Exercise requirements:
Examine each line of the data. Copy those that contain the string "swatch".

(Collected data entries)
------------
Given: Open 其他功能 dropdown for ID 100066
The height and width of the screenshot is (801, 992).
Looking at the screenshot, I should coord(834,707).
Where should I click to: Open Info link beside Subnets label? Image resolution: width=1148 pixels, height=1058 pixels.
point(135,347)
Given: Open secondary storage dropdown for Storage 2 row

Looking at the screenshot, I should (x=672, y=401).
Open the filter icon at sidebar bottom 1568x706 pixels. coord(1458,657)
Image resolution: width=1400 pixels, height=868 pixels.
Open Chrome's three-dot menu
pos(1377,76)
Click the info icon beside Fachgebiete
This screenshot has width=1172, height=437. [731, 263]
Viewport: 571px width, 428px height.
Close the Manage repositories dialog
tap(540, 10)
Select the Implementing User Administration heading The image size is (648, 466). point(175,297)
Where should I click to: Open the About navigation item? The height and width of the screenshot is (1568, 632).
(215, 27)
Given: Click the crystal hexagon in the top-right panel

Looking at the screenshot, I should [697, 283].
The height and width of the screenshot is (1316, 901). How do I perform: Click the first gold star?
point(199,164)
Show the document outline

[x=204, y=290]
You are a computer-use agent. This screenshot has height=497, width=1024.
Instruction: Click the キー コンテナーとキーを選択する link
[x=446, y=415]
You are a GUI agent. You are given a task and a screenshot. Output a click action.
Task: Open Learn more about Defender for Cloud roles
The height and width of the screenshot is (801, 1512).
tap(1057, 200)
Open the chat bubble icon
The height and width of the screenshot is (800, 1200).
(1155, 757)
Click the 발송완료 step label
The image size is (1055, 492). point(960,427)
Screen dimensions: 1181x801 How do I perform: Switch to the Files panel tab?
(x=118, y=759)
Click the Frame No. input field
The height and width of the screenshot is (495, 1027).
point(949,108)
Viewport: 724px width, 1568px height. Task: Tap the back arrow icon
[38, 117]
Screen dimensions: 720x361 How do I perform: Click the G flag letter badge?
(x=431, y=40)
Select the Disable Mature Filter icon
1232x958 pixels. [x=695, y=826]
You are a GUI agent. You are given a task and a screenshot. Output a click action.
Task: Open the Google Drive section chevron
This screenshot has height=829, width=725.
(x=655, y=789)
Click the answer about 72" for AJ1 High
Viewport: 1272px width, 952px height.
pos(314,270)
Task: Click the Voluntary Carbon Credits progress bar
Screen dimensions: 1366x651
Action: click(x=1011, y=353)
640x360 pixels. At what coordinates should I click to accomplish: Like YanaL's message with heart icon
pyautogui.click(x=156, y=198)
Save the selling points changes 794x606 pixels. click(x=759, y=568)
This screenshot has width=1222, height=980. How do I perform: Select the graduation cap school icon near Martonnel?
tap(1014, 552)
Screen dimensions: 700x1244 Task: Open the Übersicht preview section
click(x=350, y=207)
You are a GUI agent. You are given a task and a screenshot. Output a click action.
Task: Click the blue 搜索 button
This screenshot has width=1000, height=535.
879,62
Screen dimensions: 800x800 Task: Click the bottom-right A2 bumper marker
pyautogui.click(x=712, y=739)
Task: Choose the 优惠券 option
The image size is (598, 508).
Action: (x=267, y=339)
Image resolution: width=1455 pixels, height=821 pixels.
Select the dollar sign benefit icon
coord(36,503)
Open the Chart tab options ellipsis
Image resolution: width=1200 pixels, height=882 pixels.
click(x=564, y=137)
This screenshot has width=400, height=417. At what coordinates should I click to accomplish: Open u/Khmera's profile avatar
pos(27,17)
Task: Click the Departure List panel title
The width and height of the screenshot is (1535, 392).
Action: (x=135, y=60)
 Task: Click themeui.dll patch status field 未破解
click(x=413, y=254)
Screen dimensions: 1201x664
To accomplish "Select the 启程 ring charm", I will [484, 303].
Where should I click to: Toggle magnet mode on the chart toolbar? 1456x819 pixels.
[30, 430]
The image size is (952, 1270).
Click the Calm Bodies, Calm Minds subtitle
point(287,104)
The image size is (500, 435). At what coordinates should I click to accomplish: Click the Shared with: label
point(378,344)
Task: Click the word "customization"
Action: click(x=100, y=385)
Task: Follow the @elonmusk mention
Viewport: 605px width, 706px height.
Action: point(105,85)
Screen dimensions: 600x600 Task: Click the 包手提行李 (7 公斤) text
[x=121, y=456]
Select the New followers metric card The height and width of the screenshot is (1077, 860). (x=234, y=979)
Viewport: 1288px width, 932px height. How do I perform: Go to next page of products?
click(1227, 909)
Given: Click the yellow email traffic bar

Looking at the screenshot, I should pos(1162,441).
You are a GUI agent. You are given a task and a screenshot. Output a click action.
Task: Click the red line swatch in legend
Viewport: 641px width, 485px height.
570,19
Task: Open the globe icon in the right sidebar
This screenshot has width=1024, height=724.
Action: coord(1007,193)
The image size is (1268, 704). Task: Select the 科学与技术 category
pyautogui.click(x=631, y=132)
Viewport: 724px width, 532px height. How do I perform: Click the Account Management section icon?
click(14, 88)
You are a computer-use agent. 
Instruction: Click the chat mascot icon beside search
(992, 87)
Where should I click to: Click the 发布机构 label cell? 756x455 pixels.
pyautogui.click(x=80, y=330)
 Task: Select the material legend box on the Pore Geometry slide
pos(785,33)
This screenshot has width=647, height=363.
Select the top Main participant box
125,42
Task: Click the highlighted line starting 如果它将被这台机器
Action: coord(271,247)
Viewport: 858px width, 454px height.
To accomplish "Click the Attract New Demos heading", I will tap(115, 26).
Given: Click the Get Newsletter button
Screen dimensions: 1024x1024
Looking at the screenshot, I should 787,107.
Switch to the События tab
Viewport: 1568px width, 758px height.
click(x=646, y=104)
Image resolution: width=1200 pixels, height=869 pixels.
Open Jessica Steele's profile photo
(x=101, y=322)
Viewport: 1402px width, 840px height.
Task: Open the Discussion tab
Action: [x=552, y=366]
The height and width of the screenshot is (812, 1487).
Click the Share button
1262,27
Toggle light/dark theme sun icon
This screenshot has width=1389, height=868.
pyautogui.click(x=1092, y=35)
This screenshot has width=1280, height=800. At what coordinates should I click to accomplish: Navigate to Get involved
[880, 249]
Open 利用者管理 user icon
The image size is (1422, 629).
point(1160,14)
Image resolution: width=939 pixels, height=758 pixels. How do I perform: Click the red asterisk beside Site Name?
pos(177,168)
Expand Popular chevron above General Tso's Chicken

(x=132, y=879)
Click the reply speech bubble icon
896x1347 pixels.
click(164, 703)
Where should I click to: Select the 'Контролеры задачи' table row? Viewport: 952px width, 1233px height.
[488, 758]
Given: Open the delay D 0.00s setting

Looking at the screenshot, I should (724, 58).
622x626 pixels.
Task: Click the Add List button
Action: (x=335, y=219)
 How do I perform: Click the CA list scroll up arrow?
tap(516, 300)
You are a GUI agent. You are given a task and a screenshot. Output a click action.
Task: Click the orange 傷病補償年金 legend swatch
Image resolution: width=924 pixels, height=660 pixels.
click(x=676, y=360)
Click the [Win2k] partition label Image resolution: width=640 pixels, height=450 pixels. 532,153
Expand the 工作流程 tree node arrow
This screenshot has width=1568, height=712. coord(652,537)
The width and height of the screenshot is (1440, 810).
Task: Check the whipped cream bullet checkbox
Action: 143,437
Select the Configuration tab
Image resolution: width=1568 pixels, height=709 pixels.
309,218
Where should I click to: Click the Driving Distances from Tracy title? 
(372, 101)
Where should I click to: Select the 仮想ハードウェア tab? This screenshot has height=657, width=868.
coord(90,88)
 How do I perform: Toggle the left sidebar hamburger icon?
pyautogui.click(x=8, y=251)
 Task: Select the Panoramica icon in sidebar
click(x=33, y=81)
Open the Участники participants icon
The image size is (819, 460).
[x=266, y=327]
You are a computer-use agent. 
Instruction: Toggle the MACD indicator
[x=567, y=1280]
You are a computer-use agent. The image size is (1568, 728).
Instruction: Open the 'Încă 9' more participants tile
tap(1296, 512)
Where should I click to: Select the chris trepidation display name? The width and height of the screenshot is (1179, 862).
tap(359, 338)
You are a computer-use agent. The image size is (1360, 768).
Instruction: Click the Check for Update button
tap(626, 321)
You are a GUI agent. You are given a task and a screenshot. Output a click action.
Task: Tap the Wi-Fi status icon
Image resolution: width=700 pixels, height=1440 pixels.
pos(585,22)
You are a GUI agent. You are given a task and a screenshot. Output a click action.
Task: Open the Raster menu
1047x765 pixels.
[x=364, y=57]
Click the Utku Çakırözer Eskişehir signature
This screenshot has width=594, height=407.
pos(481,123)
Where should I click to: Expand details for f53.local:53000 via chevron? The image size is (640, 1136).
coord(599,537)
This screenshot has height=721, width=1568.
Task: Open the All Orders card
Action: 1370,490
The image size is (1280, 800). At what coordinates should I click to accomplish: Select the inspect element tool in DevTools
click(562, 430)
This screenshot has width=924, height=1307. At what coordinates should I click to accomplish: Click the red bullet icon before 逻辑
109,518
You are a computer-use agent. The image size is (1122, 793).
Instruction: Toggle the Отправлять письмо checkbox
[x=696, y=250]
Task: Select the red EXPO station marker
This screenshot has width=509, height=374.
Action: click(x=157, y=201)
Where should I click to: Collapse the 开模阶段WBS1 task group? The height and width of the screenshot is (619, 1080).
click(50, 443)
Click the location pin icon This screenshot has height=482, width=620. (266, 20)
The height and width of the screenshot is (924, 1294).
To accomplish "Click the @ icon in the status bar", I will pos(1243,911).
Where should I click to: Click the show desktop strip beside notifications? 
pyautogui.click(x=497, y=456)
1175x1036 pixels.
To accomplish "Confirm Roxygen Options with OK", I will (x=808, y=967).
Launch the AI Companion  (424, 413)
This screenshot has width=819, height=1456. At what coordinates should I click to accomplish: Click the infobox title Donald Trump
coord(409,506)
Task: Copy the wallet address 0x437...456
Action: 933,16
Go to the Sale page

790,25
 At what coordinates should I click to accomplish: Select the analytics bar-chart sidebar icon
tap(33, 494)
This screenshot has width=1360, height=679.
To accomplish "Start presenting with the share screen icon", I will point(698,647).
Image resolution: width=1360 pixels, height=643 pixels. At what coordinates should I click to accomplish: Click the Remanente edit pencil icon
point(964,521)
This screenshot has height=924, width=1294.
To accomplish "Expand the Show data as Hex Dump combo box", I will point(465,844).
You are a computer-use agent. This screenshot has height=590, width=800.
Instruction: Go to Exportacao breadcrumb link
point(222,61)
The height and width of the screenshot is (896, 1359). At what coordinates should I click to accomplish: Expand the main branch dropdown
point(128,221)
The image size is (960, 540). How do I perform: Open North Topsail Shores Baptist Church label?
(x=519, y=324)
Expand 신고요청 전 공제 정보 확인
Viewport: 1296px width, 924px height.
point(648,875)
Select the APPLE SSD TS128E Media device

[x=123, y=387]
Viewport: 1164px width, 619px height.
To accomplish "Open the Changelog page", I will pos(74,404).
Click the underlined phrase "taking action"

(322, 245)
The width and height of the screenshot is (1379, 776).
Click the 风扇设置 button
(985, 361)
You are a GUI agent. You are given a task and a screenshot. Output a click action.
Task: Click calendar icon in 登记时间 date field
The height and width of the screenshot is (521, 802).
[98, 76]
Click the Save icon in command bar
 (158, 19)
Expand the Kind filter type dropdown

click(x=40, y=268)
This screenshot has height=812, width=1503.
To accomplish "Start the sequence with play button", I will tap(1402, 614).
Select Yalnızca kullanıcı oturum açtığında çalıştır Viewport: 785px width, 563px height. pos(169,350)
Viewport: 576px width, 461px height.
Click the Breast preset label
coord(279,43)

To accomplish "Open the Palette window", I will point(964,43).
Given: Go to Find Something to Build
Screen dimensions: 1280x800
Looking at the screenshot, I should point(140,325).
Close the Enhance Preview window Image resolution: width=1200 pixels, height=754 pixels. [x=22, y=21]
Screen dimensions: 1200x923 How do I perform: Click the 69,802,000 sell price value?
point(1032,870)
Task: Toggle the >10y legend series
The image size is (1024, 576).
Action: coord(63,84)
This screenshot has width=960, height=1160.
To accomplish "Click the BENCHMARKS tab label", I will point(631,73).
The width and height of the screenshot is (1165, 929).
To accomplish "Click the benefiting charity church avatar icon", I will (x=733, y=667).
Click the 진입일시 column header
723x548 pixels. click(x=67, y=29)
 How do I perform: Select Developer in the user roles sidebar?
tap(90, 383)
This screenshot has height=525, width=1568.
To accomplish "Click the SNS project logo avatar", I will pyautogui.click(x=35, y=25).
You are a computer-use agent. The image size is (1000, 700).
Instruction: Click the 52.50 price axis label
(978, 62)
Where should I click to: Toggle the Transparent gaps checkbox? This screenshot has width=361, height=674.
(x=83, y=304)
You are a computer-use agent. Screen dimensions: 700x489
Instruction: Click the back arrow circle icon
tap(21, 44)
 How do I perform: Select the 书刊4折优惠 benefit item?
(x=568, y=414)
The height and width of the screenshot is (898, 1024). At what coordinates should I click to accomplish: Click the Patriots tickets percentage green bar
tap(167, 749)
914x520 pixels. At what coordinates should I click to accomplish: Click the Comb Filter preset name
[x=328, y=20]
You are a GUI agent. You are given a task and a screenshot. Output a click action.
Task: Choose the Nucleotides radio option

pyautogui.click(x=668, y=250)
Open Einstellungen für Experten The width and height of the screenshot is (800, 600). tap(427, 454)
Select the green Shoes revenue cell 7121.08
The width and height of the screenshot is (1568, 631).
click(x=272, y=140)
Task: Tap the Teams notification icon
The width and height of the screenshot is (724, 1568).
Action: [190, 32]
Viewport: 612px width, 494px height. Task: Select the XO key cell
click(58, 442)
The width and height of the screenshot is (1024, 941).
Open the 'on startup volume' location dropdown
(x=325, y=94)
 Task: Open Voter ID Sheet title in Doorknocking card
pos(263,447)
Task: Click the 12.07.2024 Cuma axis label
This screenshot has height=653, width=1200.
------------
Written response:
Task: Click the red line swatch in legend
Task: Click the orange 傷病補償年金 legend swatch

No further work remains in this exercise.